NSF Abstract

This NSF CIVIC grant will pilot an On-Demand Multimodal Public Transit System (ODMTS) in Atlanta to improve accessibility to jobs, health care, and decent groceries. ODMTSs are a new generation of public transit systems that combine on-demand shuttles to serve the first/last miles, with high-frequency rail and/or bus routes to transport commuters on dense and congested corridors. They have the potential to improve mobility for all population segments, and are convenient, economically sustainable, and environmental friendly. The pilot will demonstrate these potential benefits in the field and, in particular, for communities that have been significantly disadvantaged in the past. It will first focus on the West Side of the city and the Belvedere Park area, two communities that are poorly served by transit and home to a low-income population. The pilot brings together a multi-disciplinary team composed of MARTA, the eighth largest transit agency in the country, the Atlanta Bicycle Coalition, a transit advocacy group, and researchers at Georgia Teach.
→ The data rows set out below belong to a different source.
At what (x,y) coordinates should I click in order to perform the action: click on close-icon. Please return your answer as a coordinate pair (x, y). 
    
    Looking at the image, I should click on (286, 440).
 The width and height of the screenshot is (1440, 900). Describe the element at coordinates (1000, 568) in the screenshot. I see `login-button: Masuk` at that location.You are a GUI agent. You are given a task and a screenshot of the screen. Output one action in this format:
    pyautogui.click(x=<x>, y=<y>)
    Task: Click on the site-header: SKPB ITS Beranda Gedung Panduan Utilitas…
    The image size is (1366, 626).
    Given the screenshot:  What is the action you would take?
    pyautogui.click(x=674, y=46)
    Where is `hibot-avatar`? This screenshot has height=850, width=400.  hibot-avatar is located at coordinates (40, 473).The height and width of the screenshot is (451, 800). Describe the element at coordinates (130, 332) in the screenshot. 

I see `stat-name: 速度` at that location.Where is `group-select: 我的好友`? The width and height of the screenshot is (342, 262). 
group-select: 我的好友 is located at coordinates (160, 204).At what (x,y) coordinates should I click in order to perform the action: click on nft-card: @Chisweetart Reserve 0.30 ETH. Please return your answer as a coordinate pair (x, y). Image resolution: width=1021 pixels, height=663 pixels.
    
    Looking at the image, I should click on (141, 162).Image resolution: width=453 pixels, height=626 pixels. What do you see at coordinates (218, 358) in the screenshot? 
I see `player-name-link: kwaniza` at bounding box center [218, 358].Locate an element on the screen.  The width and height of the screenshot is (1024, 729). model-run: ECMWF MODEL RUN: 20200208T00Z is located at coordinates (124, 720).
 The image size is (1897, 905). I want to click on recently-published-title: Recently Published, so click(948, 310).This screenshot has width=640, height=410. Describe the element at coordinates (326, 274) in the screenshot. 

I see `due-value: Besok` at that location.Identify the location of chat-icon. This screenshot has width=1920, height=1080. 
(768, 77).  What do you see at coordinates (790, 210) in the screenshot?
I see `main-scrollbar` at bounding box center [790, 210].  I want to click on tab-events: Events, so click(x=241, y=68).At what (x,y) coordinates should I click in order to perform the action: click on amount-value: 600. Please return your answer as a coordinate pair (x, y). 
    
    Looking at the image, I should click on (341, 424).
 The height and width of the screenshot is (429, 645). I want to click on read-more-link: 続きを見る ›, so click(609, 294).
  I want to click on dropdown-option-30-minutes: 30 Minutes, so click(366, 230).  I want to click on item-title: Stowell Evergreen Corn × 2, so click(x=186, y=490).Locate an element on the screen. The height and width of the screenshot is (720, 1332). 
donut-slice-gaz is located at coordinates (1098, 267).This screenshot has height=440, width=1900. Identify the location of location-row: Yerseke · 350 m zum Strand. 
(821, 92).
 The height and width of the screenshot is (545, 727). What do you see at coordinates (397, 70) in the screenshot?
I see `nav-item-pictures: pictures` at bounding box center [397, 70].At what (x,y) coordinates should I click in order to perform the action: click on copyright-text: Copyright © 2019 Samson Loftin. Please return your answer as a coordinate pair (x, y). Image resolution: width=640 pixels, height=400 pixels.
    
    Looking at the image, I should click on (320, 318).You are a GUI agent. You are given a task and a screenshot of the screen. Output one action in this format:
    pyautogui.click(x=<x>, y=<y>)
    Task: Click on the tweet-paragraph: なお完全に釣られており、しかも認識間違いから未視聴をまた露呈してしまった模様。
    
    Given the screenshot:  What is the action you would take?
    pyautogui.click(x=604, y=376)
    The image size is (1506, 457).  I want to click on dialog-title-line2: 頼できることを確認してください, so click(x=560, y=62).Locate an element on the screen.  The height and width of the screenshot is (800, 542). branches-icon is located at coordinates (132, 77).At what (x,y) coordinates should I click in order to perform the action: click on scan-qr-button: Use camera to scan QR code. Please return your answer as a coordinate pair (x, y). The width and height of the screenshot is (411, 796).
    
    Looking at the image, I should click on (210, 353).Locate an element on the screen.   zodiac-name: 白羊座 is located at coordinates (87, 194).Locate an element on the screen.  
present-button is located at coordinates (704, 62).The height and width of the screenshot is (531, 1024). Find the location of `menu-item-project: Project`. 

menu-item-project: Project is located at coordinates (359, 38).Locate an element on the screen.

The transition from the ODMTS concept to a field pilot raises significant intellectual challenges, including (1) the accurate modeling of transit adoption; (2) the concept of reservations and its integration with real-time requests; (3) service synchronization; and (4) the accurate modeling of bus transfers and stops. In addition, the transition from the ODMTS concept to a field pilot raises significant community challenges. The service should be accessible to all population segments and bridge the digital divide that exists for multiple population segments. This requires (1) flexible payment options; (2) flexible communication methods; and (3) multi-language mobile applications. To evaluate success, the project will provide a counterfactual study comparing the performance of the existing system and the proposed pilot, based on the following metrics: (1) transit ridership, (2) wait and in-vehicle travel time, (3) accessibility, and (4) satisfaction. These metrics quantify accessibility, performance, and appeal of the ODMTS, and provide invaluable information for future transit systems. A key contribution of the grant will also be a blueprint for public transit systems across the US. In particular, the project will deliver mobility applications and high-performance servers that will be shared with the community to ease replicability and technology transfer. Moreover, it will collect invaluable information to calibrate mode choice and transit adoption models. Moreover, through the Georgia Smart Program, the pilot team include students from Morehouse college, a historically black university; they will participate in all aspects of the pilot.

This project is part of the CIVIC Innovation Challenge which is a collaboration of NSF, Department of Energy Vehicle Technology Office, Department of Homeland Security Science and Technology Directorate and Federal Emergency Management Agency.

This award reflects NSF's statutory mission and has been deemed worthy of support through evaluation using the Foundation's intellectual merit and broader impacts review criteria.